> Lesetext:
Die Shorts erscheinen als eigene Rubrik in der Youtube-App. Über den Browser am Desktop sind sie nicht zugänglich. Es gibt den neuen Dienst seit heute Mittwoch in über hundert Ländern, nebst der Schweiz auch in Deutschland und Österreich. Die US-Amerikaner haben seit dem März 2021 die Betaversion zur Verfügung.

Warum hat Google Angst vor Tiktok?

Diese chinesische Videoplattform hat in den letzten fünf Jahren eine erstaunliche Erfolgsgeschichte hingelegt. Sie hat ungefähr eine Milliarde regelmässige Nutzer. Diese sind im Schnitt jung und engagiert und damit eine attraktive Zielgruppe. Bis vor kurzem war die Länge eines Videos auf eine Minute beschränkt, doch in diesen Tagen wird die maximale Länge auf drei Minuten erhöht.

Besucher nicht willkommen: Ein Wachmann stoppt den Fotografen, der vor dem Hauptquartier der Tiktok-Mutterfirma Bytedance seine Arbeit verrichten will.

Mit dieser Änderung könnte Tiktok zu einem direkten Konkurrenten werden. Bislang hat sich das Angebot stark unterschieden, indem beim Newcomer vor allem skurrile Aufführungen zu sehen sind, die auf Musik, Slapstick und Unterhaltung setzen. Doch je länger die Clips sein dürfen, desto interessanter wird die Plattform für Youtuber, zum Beispiel aus dem Influencer-Bereich.

Im Übrigen fürchtet sich nicht nur Youtube vor Tiktok. Auch Instagram will sich zur Videoplattform wandeln. Dessen Chef Adam Mosseri hat Ende Juni in einem Video auf Twitter gesagt, Instagram wolle nicht mehr als die Foto-Community mit den quadratischen Bildern wahrgenommen werden.

Ist die Angst gerechtfertigt?

Nein. Um es überspitzt zu formulieren: Das Internet ist gross genug, dass es Platz für mehrere Videoplattformen und soziale Communitys gibt. Es gibt unterschiedliche Vorlieben und Communitys, die am besten durch klar positionierte Angebote bedient werden. Wenn in der Techbranche nun jeder jeden kopiert, dann werden sich die Produkte immer ähnlicher und letztlich beliebig austauschbar.

Es wirft kein gutes Licht auf die grossen Techkonzerne, dass sie auf die Erfolge der Konkurrenz nicht mit eigenen Innovationen, sondern durch Abkupfern reagieren. König der Kopie ist Mark Zuckerberg, der seit Jahren Rivalen entweder aufkauft oder aber imitiert.

Wie lade ich meine eigenen Shorts hoch?

Auch Youtube Shorts ist keine Einbahnstrasse: Wer möchte, kann eigene Videos hochladen, indem er in der Youtube-App auf das in der Symbolleiste vorzufindende Plus-Symbol tippt im «Erstellen»-Menü, dann auf «Kurzvideo erstellen».

> Arbeitsaufträge:
a) Seit wann steht den US-Amerikanern laut dem Text über Youtube Shorts die Betaversion zur Verfügung?
b) Führen Sie den Text über Youtube Shorts im Anschluss an seinen letzten Satz weiter.

Gesammelte Dateneinträge:

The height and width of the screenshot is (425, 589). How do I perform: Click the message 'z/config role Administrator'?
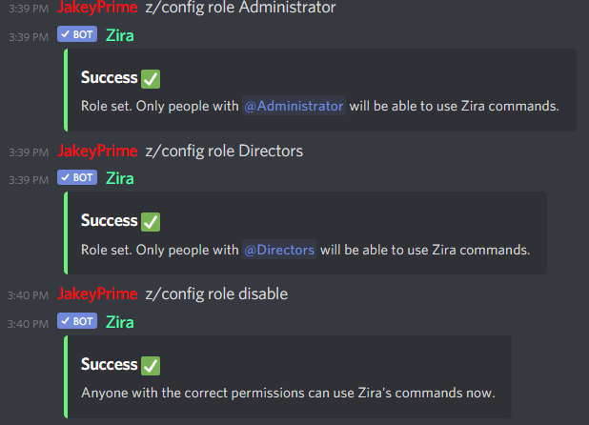pos(240,8)
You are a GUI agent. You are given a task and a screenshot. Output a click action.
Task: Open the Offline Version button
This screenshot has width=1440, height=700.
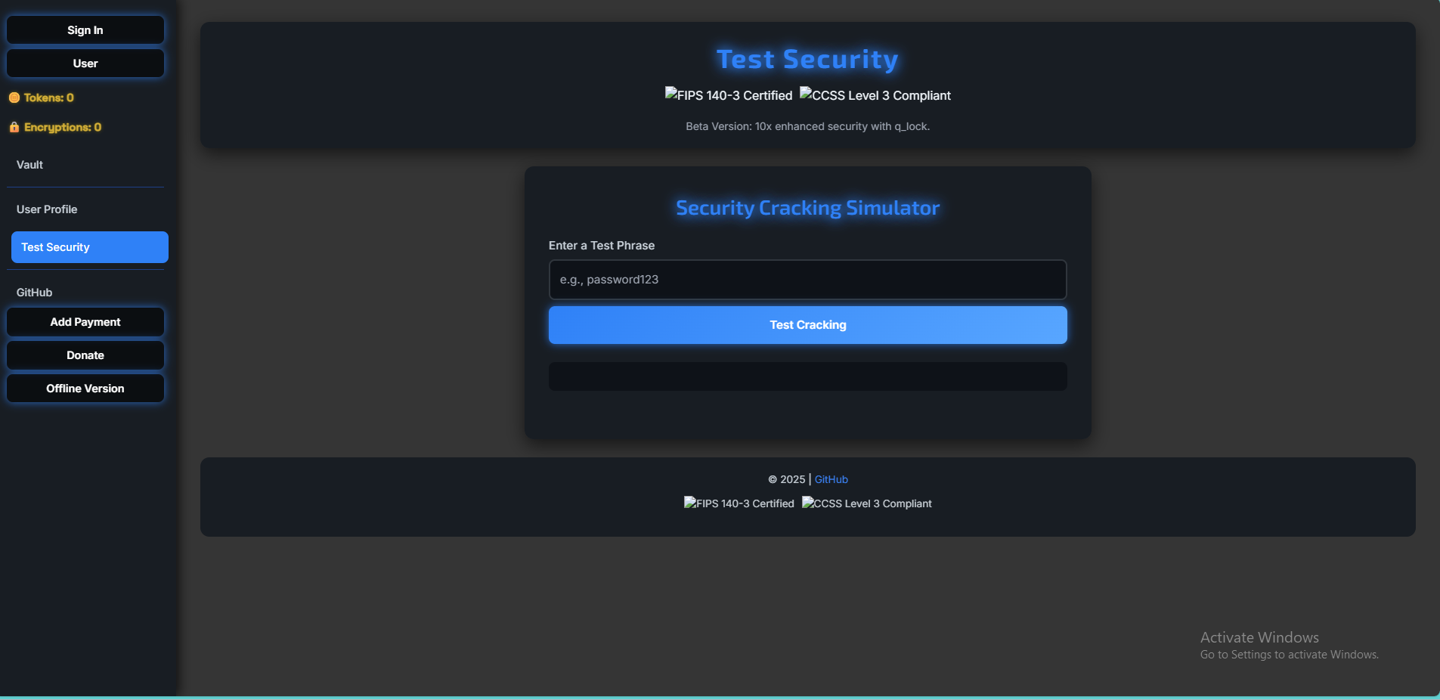pos(85,389)
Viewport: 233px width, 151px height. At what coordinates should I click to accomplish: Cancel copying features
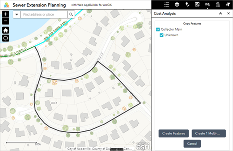[192, 144]
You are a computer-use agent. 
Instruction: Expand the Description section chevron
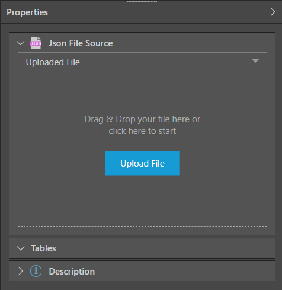pos(21,271)
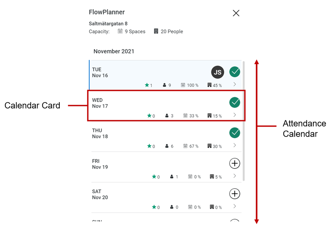334x233 pixels.
Task: Open the FlowPlanner title link
Action: [x=106, y=12]
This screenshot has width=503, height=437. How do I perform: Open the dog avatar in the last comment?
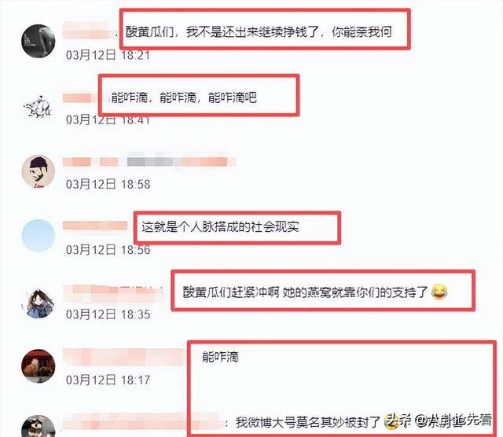click(x=39, y=426)
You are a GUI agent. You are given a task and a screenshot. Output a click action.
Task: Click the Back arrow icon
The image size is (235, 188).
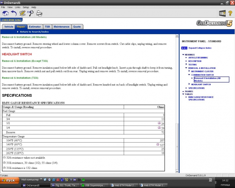pos(14,13)
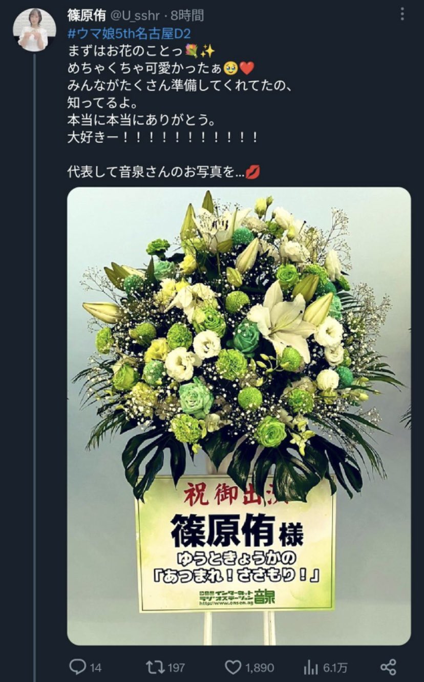View analytics via the bar chart icon
Screen dimensions: 424x682
311,667
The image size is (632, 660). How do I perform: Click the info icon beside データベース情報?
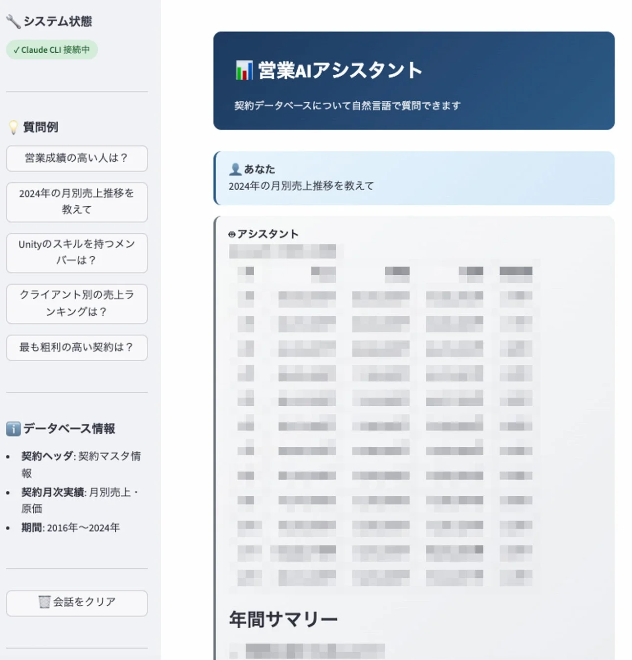tap(13, 428)
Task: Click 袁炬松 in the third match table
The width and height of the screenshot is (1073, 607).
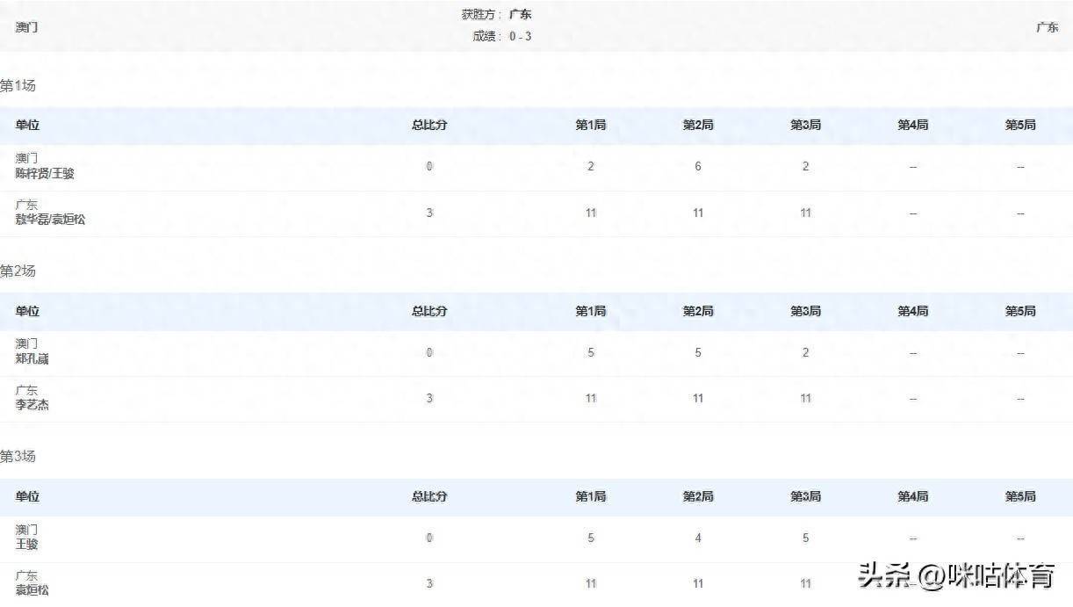Action: (32, 590)
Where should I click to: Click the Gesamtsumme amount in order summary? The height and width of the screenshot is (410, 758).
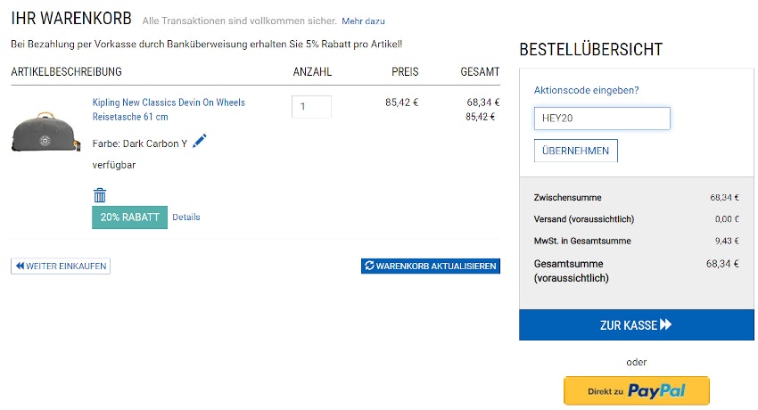click(x=722, y=264)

> Lösungen:
a) Seit März 2021.

b)
Für das eigene Video darf man nicht nur selbstgefilmte Inhalte, sondern auch kommerzielle Musik und Ausschnitte aus vorhandenen Youtube-Videos verwenden: Das Remixen ist ein integraler Bestandteil.

In diesem Video erklärt Youtube, wie die Shorts funktionieren und wie man sie produziert.
Video: Youtube

Genau an dieser Stelle bringt Youtube seine riesige Marktmacht ein: Angehende Shorts-Stars haben Zugriff auf eine Bibliothek von Millionen von Songs. In der Ankündigung schreibt Youtube, man habe Verträge mit über 250 Musiklabels abgeschlossen. Auch die ganz Grossen, Universal, Sony und Warner Music, sind dabei. Das ist Youtubes eigentlicher Trumpf gegenüber dem Konkurrenten Tiktok, wo es weniger Auswahl gibt.

Plötzlich erlaubt es Youtube, fremde Inhalte zu verwenden?

In der Tat ist das eine interessante Entwicklung. Bei der Verwendung von fremdem Material musste man bislang vorsichtig sein: Youtube unterzieht Videos mit dem Content-ID-Verfahren einer rigorosen Prüfung. Videos, die bei diesem automatisierten Verfahren (berechtigterweise oder auch irrtümlich) durchfallen, können gesperrt werden.

Bei Youtube Shorts darf man für seine eigenen Videos auf einen riesigen Musikkatalog zurückgreifen und wie hier zu Madonna singen oder tanzen.

Es ist auch möglich, dem Urheber die Werbeeinnahmen zu entziehen oder sein Video zu «beobachten» – das heisst wohl, dass bei einem viralen Hit der betroffene Rechteinhaber Ansprüche geltend machen würde. Eine Kehrtwende macht Google aber nicht: Shorts mit fremden Inhalten dürfen maximal 15 Sekunden lang sein, solche ohne 60 Sekunden. So sind die remixten Clips vor allem Werbung für die originalen Inhalte.